BEGIN SUPPLIED ENTRIES
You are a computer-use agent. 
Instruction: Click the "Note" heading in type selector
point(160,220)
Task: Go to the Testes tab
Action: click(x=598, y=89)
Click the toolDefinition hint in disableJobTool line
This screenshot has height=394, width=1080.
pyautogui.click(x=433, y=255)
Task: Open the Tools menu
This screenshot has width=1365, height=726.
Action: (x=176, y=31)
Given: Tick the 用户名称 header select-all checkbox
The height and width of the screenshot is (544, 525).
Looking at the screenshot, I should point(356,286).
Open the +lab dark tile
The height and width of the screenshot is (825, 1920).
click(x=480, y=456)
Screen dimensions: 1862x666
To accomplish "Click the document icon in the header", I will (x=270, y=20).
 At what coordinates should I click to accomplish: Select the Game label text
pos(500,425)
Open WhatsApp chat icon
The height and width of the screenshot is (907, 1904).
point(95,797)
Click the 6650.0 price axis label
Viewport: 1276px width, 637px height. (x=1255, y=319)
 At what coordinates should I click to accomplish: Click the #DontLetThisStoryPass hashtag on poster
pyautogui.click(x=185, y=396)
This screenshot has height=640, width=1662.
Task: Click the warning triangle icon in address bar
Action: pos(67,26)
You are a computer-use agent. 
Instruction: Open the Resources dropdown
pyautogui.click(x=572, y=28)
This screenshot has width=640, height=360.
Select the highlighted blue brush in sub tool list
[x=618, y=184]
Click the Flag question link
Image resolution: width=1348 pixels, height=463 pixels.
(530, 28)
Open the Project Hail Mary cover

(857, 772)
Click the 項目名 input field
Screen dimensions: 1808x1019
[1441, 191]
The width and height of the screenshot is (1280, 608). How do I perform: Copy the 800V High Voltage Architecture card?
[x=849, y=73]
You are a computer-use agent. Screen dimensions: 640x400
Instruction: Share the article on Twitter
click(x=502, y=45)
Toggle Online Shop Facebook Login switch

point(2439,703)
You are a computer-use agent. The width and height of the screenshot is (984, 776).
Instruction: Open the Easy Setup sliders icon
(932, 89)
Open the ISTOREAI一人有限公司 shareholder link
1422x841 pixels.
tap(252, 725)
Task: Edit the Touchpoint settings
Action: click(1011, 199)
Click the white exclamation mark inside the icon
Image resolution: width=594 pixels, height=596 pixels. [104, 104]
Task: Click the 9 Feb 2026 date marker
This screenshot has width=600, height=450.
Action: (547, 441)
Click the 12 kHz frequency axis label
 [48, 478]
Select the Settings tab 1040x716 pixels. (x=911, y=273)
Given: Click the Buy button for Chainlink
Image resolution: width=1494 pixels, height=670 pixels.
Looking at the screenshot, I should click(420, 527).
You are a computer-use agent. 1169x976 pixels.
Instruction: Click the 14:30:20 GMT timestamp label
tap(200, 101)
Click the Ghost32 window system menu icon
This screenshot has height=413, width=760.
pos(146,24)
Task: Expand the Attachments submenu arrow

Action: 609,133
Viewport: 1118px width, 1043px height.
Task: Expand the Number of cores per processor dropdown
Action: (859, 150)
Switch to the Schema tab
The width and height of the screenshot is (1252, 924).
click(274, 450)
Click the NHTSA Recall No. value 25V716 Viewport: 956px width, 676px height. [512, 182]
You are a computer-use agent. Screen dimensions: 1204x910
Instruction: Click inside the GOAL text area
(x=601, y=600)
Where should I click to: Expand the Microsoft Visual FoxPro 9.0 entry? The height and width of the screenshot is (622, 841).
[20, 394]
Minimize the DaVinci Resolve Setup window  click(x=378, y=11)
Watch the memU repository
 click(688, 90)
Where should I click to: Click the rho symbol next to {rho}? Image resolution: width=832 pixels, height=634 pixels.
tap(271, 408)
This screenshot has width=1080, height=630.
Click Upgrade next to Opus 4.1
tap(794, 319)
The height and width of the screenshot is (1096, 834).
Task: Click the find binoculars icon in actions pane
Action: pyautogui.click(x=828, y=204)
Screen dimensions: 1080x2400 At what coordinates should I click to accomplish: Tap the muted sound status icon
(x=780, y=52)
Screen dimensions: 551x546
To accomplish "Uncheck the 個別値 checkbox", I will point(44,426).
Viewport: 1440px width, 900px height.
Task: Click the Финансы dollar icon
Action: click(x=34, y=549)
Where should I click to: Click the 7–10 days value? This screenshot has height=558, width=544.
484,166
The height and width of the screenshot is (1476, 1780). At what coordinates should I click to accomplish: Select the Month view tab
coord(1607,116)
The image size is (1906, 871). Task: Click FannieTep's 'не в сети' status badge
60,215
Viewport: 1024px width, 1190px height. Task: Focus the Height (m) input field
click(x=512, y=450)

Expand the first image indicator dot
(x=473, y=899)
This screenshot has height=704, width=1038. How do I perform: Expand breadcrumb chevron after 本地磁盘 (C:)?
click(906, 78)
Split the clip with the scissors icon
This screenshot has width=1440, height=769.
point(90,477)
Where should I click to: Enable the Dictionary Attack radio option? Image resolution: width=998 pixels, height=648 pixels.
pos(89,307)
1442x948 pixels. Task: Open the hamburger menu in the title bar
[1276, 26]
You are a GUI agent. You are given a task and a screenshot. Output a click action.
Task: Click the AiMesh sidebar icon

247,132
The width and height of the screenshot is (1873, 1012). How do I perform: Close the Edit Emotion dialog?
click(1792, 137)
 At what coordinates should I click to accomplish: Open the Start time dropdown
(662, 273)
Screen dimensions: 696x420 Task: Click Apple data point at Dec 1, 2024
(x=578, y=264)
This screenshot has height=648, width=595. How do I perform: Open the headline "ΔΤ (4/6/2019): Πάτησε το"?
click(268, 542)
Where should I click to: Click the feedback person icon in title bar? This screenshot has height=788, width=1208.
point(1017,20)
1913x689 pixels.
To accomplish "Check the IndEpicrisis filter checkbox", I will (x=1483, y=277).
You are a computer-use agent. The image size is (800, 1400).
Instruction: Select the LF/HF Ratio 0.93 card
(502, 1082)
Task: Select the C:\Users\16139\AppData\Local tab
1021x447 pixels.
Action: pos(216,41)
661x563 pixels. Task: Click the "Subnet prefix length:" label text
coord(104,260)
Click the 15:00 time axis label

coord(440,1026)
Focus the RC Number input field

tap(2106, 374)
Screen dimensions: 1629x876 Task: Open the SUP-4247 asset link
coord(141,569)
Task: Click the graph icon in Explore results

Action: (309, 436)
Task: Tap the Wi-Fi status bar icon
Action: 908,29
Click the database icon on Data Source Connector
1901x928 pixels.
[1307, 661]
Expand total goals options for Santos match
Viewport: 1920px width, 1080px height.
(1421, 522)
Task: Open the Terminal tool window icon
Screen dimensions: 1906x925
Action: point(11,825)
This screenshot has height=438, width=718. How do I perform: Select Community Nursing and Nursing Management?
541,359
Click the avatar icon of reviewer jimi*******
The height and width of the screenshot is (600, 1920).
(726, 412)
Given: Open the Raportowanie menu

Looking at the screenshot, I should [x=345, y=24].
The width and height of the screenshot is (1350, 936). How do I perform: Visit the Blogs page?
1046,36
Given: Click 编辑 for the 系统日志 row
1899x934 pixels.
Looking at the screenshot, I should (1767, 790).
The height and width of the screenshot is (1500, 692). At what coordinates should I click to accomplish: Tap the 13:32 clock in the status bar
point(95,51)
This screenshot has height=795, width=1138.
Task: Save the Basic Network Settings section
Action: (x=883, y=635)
END SUPPLIED ENTRIES
TASK TO CARRY OUT
In the entries above, how many lines hold "agent"? Answer with the number alone.

SOLUTION TO THIS EXERCISE
8